Scales dives deeply into the natural history of mollusks and the surprisingly complex things they do. Her explanation of the complicated and glorious process by which an organism makes a shell, and then adorns it with colors and patterns, is riveting.
Her anecdotes about hermit crabs, and their castoff homes, include describing a researcher who “put hermit crabs on little treadmills.” She discusses how the nautilus makes its many-chambered shell and how one kind of cone snail (there are 700 species) poisons a fish, “distends its mouth to grotesque proportions,” and swallows it. If that isn’t enough to disqualify it as a dinner guest, it then “regurgitates a pile of bones and scales.”

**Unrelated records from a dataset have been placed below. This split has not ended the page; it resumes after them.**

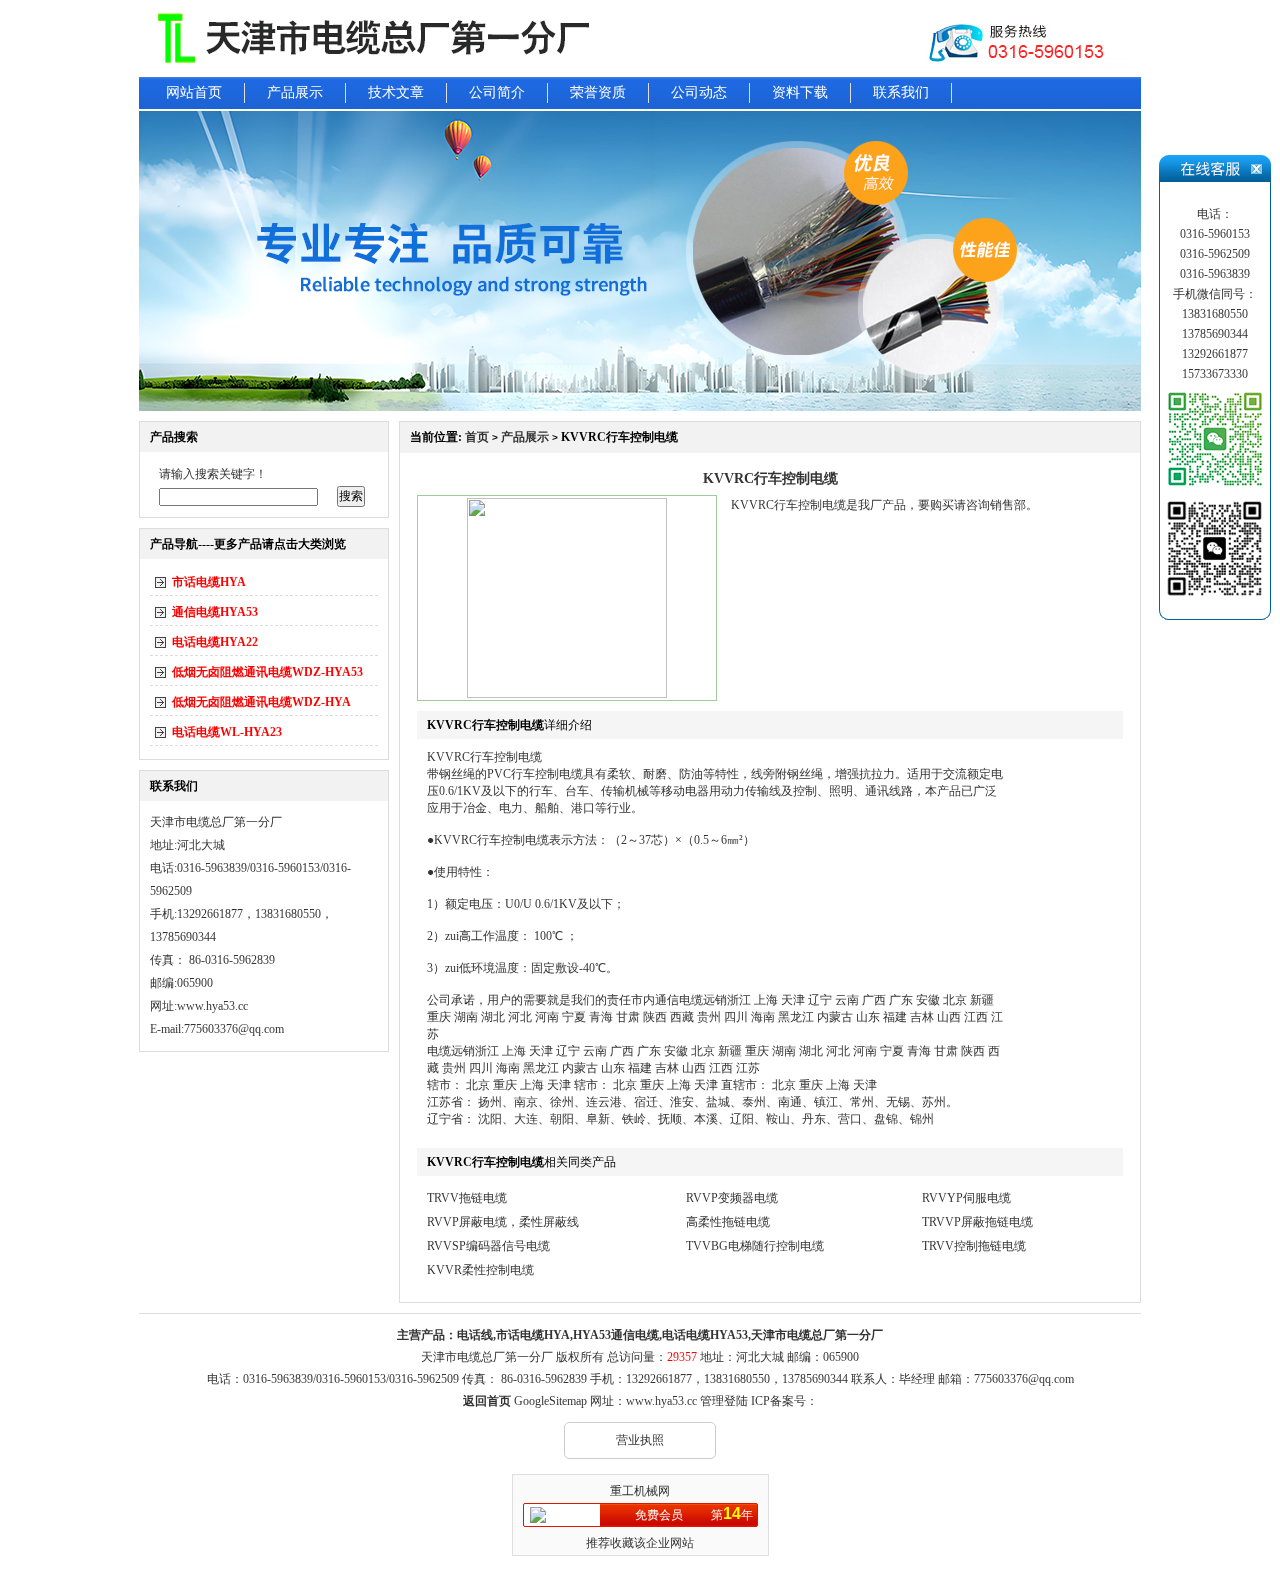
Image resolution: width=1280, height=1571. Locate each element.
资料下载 (800, 92)
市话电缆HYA (209, 582)
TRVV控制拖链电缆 (974, 1246)
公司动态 (699, 92)
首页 (477, 437)
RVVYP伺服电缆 (966, 1198)
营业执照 (640, 1440)
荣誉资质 (598, 92)
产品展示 (295, 92)
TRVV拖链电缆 (467, 1198)
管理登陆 (724, 1401)
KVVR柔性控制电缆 (480, 1270)
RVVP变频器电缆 (732, 1198)
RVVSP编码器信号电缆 (488, 1246)
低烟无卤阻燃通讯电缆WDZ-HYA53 (267, 672)
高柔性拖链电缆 (728, 1222)
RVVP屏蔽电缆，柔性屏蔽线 (503, 1222)
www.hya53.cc (212, 1006)
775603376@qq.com (1024, 1379)
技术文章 (396, 92)
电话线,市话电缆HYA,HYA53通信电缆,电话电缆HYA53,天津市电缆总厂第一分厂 (670, 1335)
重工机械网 (640, 1491)
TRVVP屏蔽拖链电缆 (977, 1222)
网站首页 (194, 92)
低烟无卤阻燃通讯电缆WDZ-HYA (261, 702)
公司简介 (497, 92)
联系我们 (901, 92)
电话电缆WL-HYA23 (227, 732)
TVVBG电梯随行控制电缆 (755, 1246)
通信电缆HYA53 (215, 612)
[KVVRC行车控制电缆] (567, 694)
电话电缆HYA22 (215, 642)
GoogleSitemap (550, 1401)
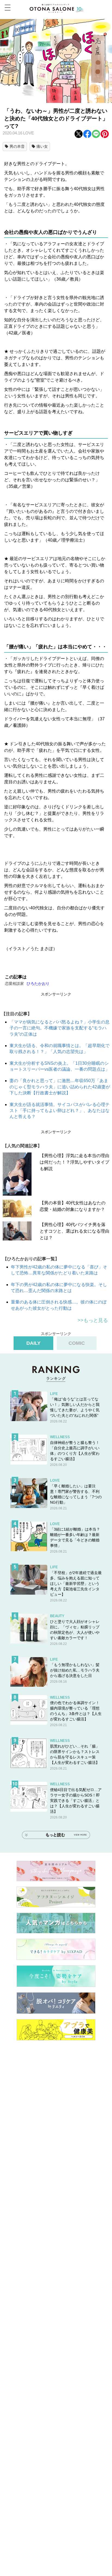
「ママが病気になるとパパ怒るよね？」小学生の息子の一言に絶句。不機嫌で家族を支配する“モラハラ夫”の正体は (60, 1028)
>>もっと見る (92, 1320)
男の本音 (17, 146)
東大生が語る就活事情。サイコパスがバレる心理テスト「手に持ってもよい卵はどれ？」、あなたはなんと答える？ (60, 1110)
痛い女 (42, 146)
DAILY (33, 1343)
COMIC (77, 1343)
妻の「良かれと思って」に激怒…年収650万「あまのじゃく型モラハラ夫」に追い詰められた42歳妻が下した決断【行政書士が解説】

Shells might protect mollusks from undersea predators, but that armor is what makes them so vulnerable to predation from us. The shells you see for sale weren’t collected when the inhabitants were finished using them. The international shell trade collects its goods by the quickest way possible, which means disaster for the fragile environments that support species, such as coral reefs and kelp beds.
A species of my old friend the triton has completely disappeared from the Indo-Pacific region. If left alone, mollusks also suffer from the rising temperature and acidification levels of the seas.
Many marine organisms require stable pH levels to survive, Scales writes; “calcifiers,” or animals that make their own skeletons and shells, are especially imperiled by warming and polluted waters. A continued change in ocean chemistry will cause many calcifiers to melt away. We must change our ways, Scales insists: “If we act now, there’s hope that in the years ahead there will still be a wealth of wonders in the oceans … There will still be beautiful shells washing up on beaches, where people will find them and wonder where they came from, and how they were made.”
Book Review
‘Spirals in Time’
By Helen Scales, Bloomsbury. 304 pages, $27.